Gaynell turned her head toward the door, and when she saw me, she gasped and reached out to me with her one good hand, a huge smile on her face. Pam left us alone, and for the next 30 minutes, we held hands, laughed, cried and said goodbye.
When it came time for me to leave, she held tight to my hand, her eyes filled with emotion, and I paused, unsure of how to take my leave. Finally, I said quietly, "Mama is going to be so happy to see you again, she loved you so." Again, Gaynell gasped, smiling and nodding her head emphatically. We both started to cry, but the tears weren't from sadness. She knew where she was going, knew she'd see Mama there, and knew it would be wonderful. It was the most perfect example of grace and faith that I've ever witnessed in my life.

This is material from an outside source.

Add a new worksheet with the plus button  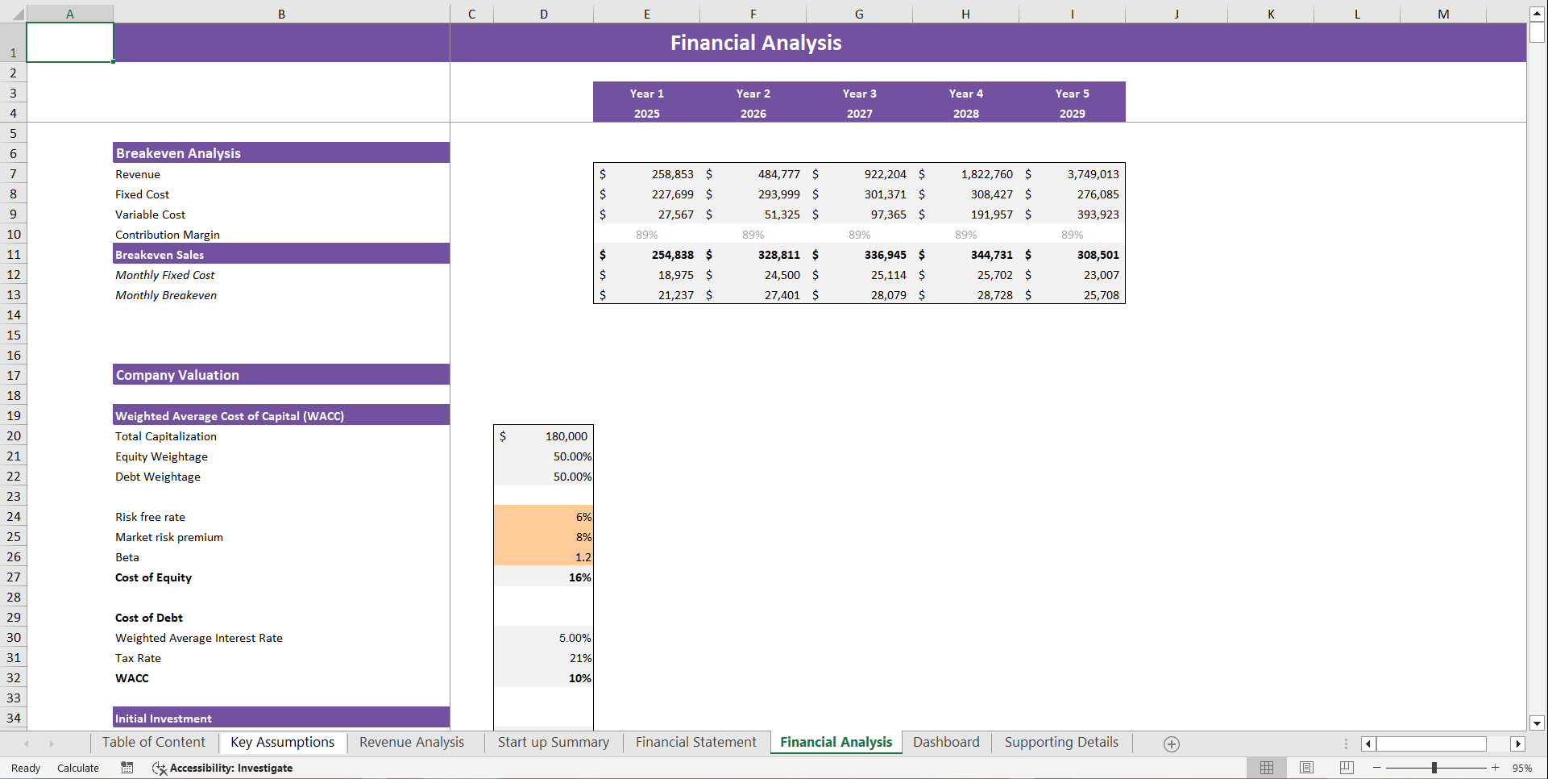tap(1172, 743)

She passed on a week later.
I have thought of Gaynell's death often since then. Of the amazing synchronicity that I just happened to be in Austin when she was dying. Of her expressive eyes. Of the beautiful death her family arranged for her. And I hope and pray that when it's my time to go, I will be able to muster the acceptance that Gaynell had, and the faith to release and move on with such grace.
___________________________________
This post was inspired by...

Prompt #2 - Release
and
Prompt #4 - Acceptance
Wow! This is such a sweet and amazing story! I love the friendship your Mom had with Gaynell and how they were so close she even stayed in touch with you after your Mother's death. That's a sisterhood right there...not just friends. It sounds like you're going to have a pretty amazing ensemble waiting to greet you in heaven someday!

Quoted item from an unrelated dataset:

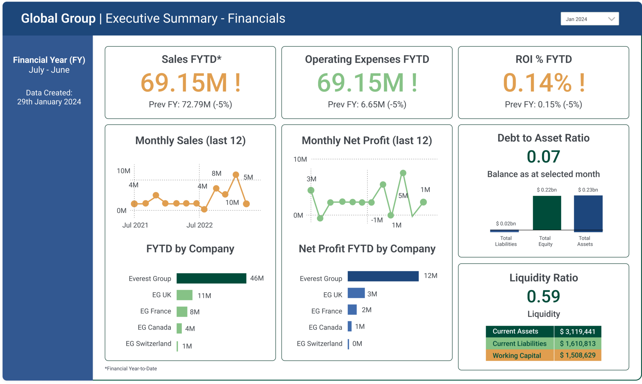Select the peak point on Monthly Sales chart

(236, 174)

Posted by: Kat | 01/16/2013 at 10:55 PM
My goodness what a beautiful story. I seriously think that this is the first blog post that has ever made me cry. =) Thank you so much for sharing.

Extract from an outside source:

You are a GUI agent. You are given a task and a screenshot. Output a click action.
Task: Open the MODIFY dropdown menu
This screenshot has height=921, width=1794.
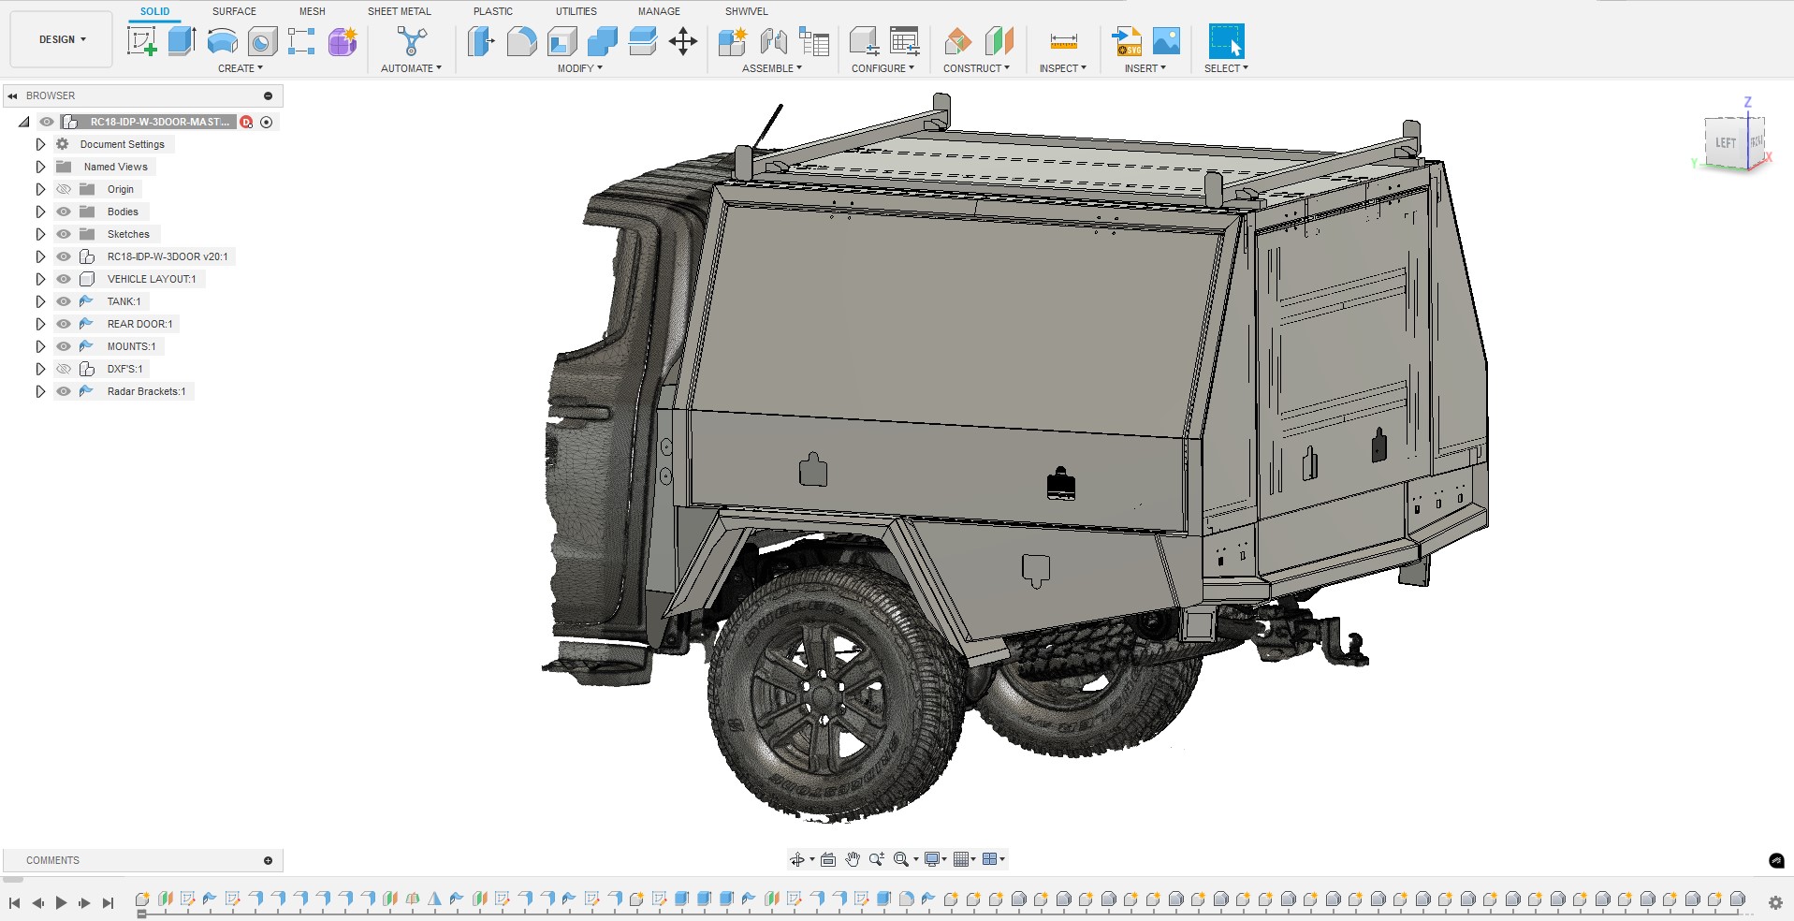(577, 67)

Coming to you from the link up. I'm #15.
Xo
Posted by: CoveredinGrace | 01/17/2013 at 05:14 AM
Thank you for sharing this. My father in law just had a stroke (much more minor than Gaynell's) but it resonates with me -- having sat in a hospital admitting room before a relatively minor post-stroke procedure -- with them asking the "living will" questions. It sounds so easy to say "oh yeah I have a living will" but when a clerk is asking each question somewhat blithely, and you're initialling a piece of paper, it seems a heck of a lot more real. I loved this. Thank you.
Posted by: Paula Kiger | 01/17/2013 at 06:30 AM
It's amazing to know such wonderful people. And wonderful that her family gave her such a dignified way to go.
PS: My winter post is up:
http://tttandme.blogspot.com/2013/01/spin-cycle-bring-on-winter.html
Posted by: VandyJ | 01/17/2013 at 06:57 AM
What a beautiful story and such a blessing that you were able to say goodbye in such a touching and memorable way.
Posted by: Diane@BeStillaMinute | 01/17/2013 at 06:57 AM
Everyone deserves to have such a a wonderful friend as your mother had in Gaynelle. It's wonderful you were able to say goodbye.
Here's my spin http://suzicate.wordpress.com/2013/01/17/a-time-of-rest/
Posted by: suzicate | 01/17/2013 at 07:21 AM
Good gracious this has left me in a weepy mess. So glad you were able to have that visit with her.
Posted by: Sarah at 32Flavors | 01/17/2013 at 09:17 AM
This is gorgeous, Gretchen (have I ever told you how much I love your name? Weirdo.) I am so glad your mother had Gaynelle and Gaynelle her. I'm more glad Gaynelle had you and you her. This is one of those times where you can't just throw something into the coincidence pile and let it be. This was meant to be, your ability to say goodbye to her.
Posted by: Arnebya | 01/17/2013 at 09:32 AM
Dang it, you have such a talent for making me cry.
Posted by: Jan's Sushi Bar | 01/17/2013 at 10:33 AM
Great post. So moving.....
Posted by: Katherine M | 01/17/2013 at 10:39 AM
That was so beautiful.
Posted by: Jennifer | 01/17/2013 at 11:21 AM
Oh, Gretchen, I'm so glad you were able to see her before she died. What a beautiful post on those two powerful words!
Posted by: Ginny Marie | 01/17/2013 at 12:47 PM
A beautiful story, and it makes me cry in this rainy morning here in Jakarta. Thanks for sharing.